DIE FRAU IN DEN DÜNEN – Leseprobe
Bühnenfassung von Kai Grehn
© henschel SCHAUSPIEL
(… Der aufgehäufte Sand wird in den Seilkorb geschafft und über Seilwinden hochgezogen.)
MANN
Die Burschen arbeiten wirklich großartig!
FRAU
Ja. In unserem Dorf herrscht der Geist der Heimatliebe!
MANN
Was für ein Geist?
FRAU
Die Liebe zur Heimat!
MANN
(Lacht.) Das ist an sich eine gute Sache. – Wollen wir jetzt eine Pause machen?
FRAU
O nein! Wenn die Leute mit dem Seilkorb die erste Runde hinter sich haben, kommen sie wieder!
MANN
Ach, lassen Sie uns doch aufhören! Den Rest machen wir morgen!
FRAU
Das geht nicht! Wir müssen mindestens einmal um das ganze Haus herum den Sand wegräumen!
MANN
Um das ganze Haus?
FRAU
Man kann doch nicht das Haus einstürzen lassen, weil von überallher Sand herunterkommt!
MANN
Aber dann müßten wir ja bis zum Morgen arbeiten! Das ist scheußlich! Ist das jeden Abend so?
FRAU
Der Sand macht keine Pause… Die Seilkörbe und der dreirädrige Wagen sind die ganze Nacht hindurch in Betrieb!
MANN
Das mag schon sein.
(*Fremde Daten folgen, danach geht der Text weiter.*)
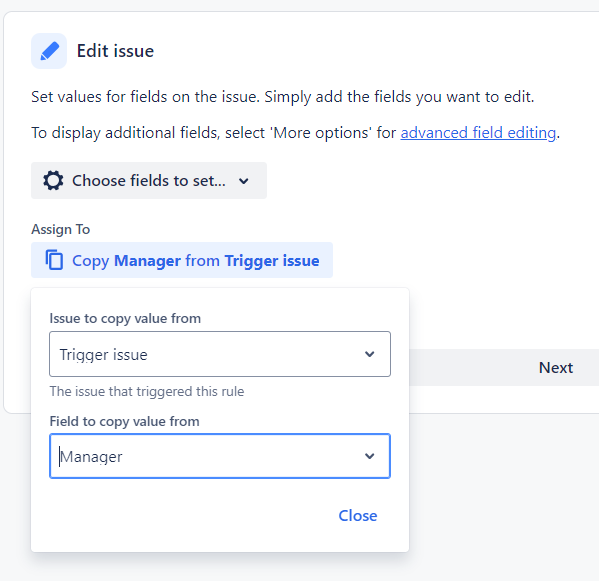Click the Set values description text
Viewport: 599px width, 581px height.
[282, 97]
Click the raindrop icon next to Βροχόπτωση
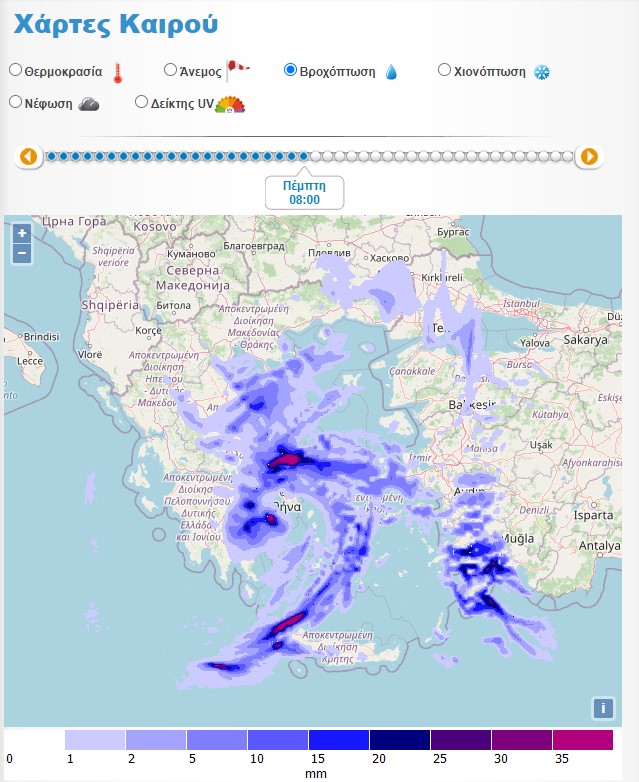Screen dimensions: 639x782 point(391,72)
Aber dann leben Sie ja nur, um immerfort Sand wegzuschaffen!
FRAU
Ich kann doch nicht einfach nachts hier weglaufen!
MANN
Natürlich können Sie es! Das ist doch ganz einfach! Sie brauchen es nur zu wollen, und Sie können es ohne weiteres!
FRAU
Das wäre unrecht! Das Dorf kann nur existieren, weil wir alle ständig den Sand wegräumen. Täten wir das nicht, würden die Häuser in zehn Tagen unter dem Sand begraben liegen. Und dann kämen, wie Sie sich denken können, die Häuser dahinter dran!
MANN
Sicher, das ist sehr lobenswert. Deshalb arbeiten wohl auch die Männer mit den Seilkörben so flink?
FRAU
Ja, sie werden vom Gemeindeamt bezahlt.
MANN
Wenn das Dorf soviel Geld hat, warum pflanzt man dann nicht einfach kräftige Hecken an, um sich vor dem Sand zu schützen?
FRAU
Unsere Methode ist viel billiger.
MANN
Ihre ‚Methode‘? – Warum hängen Sie eigentlich so an Ihrem Dorf? Mit dem Sand wird man jedenfalls nicht so einfach fertig! Sie irren sich sehr, wenn Sie glauben, man könne sich ihm mit einer solchen ‚Methode‘ widersetzen! Das ist absurd! Ich habe keine Lust, mich mit so einer absurden Sache noch länger zu befassen! Ich höre auf! Sie tun mir nicht mal leid!